Fern Chat circa 1990
I thought quite seriously the other evening, as I was leaving for my part time job, that neighbors may be talking. In the past I’d gone directly from my day job as office manager at the photographer’s studio, to this night one. A lay off from the day job now had me leaving the house every evening at five thirty, and rather dressed up at that. The fact that I leave at the same time everyone else on the small road arrives home, and then return after ten, may be cause for conjecture.
How I ended up in the cosmetics department at Stern’s Department store is beyond me. I gladly would have settled for Small Leathers (though I wasn’t clear on what they were….little pocketbooks, baby belts, fanny bags for small people?) It’s a whole other world in cosmetics, under those revealing lights, like we are all gusssied up deer in the
proverbial headlights. And I have the questionable distinction of being the only woman working in the department without benefit of tips, wraps, or any garish shade of polish on my unlacquered short nails. I resent, but begrudgingly comply with, the unspoken but obviously mandatory application of lipstick which must be at least eight shades darker and brighter than any human lips I’ve ever seen. I protest the inhumanity of mandatory panty hose on days when the temperature soars to interplanetary proportions. When I wear pants, I defiantly expose the tops of my bare feet in my shoes. I dare someone to touch and tell.
I feel sure I’ve been placed in the department for comic relief. Or perhaps a tragic and illustrative example of what can happen if one forgoes the glorified benefits of face creams, lip fixers, chin firmer, eye wrinkle gels, moisturizers, cellulite relief, bronzers, toners, and exfoliants.
I acquiesce to the desirable dress code, another unspoken yet obligatory cosmetic gal’s law. Now, as I leave the house to walk up to my car I am dressed in bright colors, jewel colors, appropriate for my coloring. I wear high heels that hurt in all the anticipated places, and dark hose to accentuate my somewhat shapely legs, while hiding unsightly veins. My unruly hair is poised uncomfortably high on top of my head, and after a sweaty afternoon insulating my crawl space, I hope there are no telltale fiberglass filaments nestled in there. I am perfumed to the point of being offensive to the ozone, and this will in all likelihood get worse over the course of the evening as the ‘gals’, bored in some down time, try out various fragrances on their inner arms, their ankles (yes, I’ve seen it), and around their heads like a cloud of DDT settling on the top of a field of weeds. I sport excessively bright red lips, the waxy feel and fragrance coming out of my mouth with every breath.

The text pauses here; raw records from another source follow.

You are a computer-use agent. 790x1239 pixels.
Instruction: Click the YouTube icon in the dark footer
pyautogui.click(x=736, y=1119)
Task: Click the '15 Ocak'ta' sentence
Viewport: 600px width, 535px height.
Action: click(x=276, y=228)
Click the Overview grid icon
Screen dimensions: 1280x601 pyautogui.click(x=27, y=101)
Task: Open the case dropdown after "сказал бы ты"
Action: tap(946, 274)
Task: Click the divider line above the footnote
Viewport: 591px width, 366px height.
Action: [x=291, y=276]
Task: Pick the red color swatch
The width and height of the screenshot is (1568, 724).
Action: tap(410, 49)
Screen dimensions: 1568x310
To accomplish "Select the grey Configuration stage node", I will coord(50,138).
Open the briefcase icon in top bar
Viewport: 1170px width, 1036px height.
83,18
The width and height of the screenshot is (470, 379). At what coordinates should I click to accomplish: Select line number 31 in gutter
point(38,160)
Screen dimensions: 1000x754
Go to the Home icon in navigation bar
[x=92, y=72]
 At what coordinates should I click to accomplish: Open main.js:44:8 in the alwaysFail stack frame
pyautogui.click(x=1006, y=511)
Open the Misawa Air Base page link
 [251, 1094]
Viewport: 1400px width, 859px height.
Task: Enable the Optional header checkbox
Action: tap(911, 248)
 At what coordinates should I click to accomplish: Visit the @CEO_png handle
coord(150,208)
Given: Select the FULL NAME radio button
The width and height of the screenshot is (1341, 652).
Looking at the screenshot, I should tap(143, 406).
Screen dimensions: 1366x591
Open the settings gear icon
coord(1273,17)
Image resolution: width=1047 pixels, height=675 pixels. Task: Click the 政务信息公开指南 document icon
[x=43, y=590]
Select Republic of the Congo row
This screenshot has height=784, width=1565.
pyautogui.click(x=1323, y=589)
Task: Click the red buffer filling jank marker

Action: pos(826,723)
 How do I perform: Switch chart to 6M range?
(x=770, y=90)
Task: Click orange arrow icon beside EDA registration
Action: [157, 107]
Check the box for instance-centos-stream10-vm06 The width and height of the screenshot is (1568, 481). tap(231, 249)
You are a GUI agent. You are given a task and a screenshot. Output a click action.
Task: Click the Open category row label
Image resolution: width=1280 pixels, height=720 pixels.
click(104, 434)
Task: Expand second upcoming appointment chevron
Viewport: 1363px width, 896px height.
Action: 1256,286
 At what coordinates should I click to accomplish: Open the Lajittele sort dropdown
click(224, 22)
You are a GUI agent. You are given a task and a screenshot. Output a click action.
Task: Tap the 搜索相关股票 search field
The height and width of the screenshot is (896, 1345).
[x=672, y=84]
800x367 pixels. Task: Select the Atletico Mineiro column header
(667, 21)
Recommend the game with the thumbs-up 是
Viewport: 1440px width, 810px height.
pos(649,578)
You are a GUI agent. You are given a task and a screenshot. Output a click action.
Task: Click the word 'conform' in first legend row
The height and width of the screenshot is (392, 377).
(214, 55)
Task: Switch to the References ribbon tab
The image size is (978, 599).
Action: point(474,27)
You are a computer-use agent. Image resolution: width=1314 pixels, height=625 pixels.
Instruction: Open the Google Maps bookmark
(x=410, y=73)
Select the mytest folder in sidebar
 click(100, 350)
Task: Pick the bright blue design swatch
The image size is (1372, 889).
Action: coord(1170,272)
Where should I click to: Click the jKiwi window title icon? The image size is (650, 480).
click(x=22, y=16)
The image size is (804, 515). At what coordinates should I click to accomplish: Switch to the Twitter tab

Jake, the old guy next door, stops on his way to put out his newspapers for recycling day. He nods, silently giving me the once over. I suppose he and Trudy will have something to talk about over dinner. I wave cheerily. My nails, short and devoid of color, proudly wear three band aids from an attack by the staple gun in the crawl space.
For the next four hours, I will smile…and sell, chat…and smell, spritz with a smile…and watch my feet swell with every standing moment. Cosmetic Gals never sit. My neighbors will eat dinner, watch TV, and maybe wonder about how much fun I’m having.